Pour résoudre ce problème, une étude menée par des chercheurs de l’Université d’Édimbourg a examiné les effets des mutations dans les gènes de l’horloge d’Arabidopsis thaliana, une espèce végétale largement étudiée. Les plantes mutantes de l’horloge ont permis à l’équipe de déterminer si les gènes de l’horloge étaient impliqués dans la libération nocturne par la plante du sucre stocké dans l’amidon, qui alimente leur croissance.
Les plantes doivent gérer avec soin l’énergie qu’elles captent par la photosynthèse pendant la journée. Libérer le sucre des magasins d’amidon trop rapidement ou trop lentement pendant la nuit peut bloquer leur croissance.
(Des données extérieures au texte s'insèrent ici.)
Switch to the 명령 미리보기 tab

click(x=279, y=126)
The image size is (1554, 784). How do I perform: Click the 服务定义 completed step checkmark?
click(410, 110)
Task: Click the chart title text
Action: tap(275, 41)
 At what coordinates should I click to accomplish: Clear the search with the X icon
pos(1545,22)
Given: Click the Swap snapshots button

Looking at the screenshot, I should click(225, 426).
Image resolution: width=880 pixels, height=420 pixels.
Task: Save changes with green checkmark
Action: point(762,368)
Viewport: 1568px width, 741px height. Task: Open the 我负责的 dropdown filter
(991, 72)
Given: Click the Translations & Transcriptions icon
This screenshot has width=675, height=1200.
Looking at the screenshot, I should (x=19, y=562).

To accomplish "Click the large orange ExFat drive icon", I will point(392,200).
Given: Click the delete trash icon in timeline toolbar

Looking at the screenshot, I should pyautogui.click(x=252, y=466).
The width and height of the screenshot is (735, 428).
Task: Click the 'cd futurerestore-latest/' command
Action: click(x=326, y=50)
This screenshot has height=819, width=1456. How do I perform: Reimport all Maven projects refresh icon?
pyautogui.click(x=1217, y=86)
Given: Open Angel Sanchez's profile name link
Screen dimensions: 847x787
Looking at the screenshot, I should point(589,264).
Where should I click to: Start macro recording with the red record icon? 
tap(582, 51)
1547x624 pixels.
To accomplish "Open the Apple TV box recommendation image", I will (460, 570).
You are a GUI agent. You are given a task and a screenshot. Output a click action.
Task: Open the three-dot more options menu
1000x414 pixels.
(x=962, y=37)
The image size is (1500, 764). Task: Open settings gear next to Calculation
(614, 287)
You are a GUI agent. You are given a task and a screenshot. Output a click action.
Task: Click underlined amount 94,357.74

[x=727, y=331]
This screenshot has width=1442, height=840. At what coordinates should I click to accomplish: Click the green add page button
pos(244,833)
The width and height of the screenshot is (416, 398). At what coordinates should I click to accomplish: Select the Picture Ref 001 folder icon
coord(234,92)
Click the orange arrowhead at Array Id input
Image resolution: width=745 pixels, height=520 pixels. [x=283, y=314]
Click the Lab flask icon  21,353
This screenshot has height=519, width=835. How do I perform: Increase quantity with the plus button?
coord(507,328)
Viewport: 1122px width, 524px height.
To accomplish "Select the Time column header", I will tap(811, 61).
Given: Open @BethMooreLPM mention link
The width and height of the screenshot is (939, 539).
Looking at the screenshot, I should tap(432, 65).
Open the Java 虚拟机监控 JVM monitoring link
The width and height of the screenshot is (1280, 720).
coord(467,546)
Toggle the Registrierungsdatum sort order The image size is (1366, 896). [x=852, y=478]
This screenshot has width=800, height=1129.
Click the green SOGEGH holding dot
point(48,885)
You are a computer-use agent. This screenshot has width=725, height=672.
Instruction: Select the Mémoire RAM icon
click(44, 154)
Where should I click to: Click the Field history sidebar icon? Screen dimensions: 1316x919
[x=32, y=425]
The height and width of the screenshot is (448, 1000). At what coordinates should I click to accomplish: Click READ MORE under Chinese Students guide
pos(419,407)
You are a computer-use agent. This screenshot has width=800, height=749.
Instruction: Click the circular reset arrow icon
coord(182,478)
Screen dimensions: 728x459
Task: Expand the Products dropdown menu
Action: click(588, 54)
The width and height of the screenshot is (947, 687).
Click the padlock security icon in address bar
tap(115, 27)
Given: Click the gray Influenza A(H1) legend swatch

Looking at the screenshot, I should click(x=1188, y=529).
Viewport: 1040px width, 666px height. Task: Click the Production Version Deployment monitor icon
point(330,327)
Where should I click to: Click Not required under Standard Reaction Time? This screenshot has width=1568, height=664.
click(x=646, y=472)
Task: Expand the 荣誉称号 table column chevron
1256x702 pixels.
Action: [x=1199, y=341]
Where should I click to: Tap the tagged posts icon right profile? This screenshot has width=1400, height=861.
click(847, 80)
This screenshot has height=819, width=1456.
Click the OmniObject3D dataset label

Les scientifiques ont étudié la croissance des plantes Arabidopsis avec des mutations dans leurs gènes d’horloge qui ralentissaient trop l’horloge, comme si la journée durait 29 heures au lieu de 24 heures.
Chez ces mutants, la libération nocturne des sucres de l’amidon était plus lente que chez les plantes normales et la croissance était réduite.
Ils ont également créé un modèle informatique de ces mutants d’horloge, connu sous le nom de modèle cadre, qui combinait des modèles mathématiques de l’activité des gènes d’horloge avec des modèles métaboliques et physiologiques. Les résultats ont révélé que le modèle cadre simulait avec précision les effets sur la croissance des plantes, prédisant correctement que la lente libération des sucres de l’amidon pendant la nuit chez les mutants d’horloge était responsable du ralentissement de leur croissance.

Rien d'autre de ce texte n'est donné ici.